= Yasuhiro Takeda =

Japanese anime director

The Gainax employee Yasuhiro Takeda should not be confused with the professor of the same name at National Defense Academy of Japan.
Yasuhiro Takeda (武田 康廣, Takeda Yasuhiro) is a Japanese anime director and founding member of Gainax; for most of his career, he was General Manager. He is also a two-time chair of the Nihon SF Taikai (DAICON III and the 1988 Mig.Con).

In April 1976, he enrolled in Kinki University for nuclear engineering, but began neglecting studies (repeating his sophomore year) when he joined the sci-fi club in April 1977 and became active in organizing clubs, founding the "Confederation of Kansai Student Sci-Fi Clubs". It was through these early activities that Takeda met many other fans, some who would become more involved: at his first convention, Seto-Con ("Sci-Fi Festival 78"), Takeda met Toshio Okada. In November 1990, he married the Japanese writer Hiroe Suga.

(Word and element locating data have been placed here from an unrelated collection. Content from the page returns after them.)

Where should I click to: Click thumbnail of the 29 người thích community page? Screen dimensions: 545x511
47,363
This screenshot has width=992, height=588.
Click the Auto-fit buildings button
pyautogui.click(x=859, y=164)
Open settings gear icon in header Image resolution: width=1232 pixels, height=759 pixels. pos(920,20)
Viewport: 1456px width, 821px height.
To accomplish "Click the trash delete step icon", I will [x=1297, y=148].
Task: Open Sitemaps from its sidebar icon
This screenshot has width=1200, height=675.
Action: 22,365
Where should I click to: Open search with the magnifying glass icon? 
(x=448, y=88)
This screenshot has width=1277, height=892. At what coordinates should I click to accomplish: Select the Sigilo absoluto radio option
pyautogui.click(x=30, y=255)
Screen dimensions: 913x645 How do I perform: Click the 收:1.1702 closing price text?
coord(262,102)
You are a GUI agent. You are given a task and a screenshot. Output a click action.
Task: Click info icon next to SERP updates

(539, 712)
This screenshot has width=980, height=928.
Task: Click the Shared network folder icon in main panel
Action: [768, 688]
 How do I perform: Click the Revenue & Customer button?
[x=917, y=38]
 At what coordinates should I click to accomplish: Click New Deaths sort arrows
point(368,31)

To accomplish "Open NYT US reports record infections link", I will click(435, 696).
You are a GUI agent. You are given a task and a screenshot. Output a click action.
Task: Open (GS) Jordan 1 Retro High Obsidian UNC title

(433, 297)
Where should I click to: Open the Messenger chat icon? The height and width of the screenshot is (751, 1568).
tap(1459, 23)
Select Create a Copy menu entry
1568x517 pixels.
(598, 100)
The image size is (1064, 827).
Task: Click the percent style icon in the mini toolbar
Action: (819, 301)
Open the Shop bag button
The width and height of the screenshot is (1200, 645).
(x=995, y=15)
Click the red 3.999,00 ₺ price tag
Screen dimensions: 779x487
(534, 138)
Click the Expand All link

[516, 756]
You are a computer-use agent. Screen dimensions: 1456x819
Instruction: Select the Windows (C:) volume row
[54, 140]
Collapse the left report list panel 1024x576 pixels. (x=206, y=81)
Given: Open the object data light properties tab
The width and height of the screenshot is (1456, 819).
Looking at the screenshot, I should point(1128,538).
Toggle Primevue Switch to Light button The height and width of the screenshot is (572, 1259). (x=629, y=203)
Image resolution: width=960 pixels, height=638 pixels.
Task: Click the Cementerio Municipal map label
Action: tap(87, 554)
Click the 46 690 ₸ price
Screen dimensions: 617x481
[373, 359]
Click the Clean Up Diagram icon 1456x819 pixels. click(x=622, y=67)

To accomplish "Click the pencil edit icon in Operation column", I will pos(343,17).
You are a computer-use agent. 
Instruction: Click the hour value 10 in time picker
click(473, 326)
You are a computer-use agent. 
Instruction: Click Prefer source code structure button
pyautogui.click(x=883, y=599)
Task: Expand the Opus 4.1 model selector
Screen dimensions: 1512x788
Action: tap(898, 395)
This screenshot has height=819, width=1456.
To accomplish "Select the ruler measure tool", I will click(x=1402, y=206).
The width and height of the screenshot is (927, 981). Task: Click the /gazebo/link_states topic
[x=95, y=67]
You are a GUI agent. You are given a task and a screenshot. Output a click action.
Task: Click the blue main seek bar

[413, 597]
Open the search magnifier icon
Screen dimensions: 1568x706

In 2002, he published a memoir/autobiography about his life (particularly focusing on his college life, involvement in science fiction conventions, and his subsequent career) named The Notenki Memoirs; the name Notenki is an old nickname of Takeda's, derived from his part in Kaiketsu Noutenki.

He is portrayed by actor Gitaro in the 2014 TV Drama Aoi Honō based on the autobiographical manga by Kazuhiko Shimamoto, which follows the college years of the future Gainax team.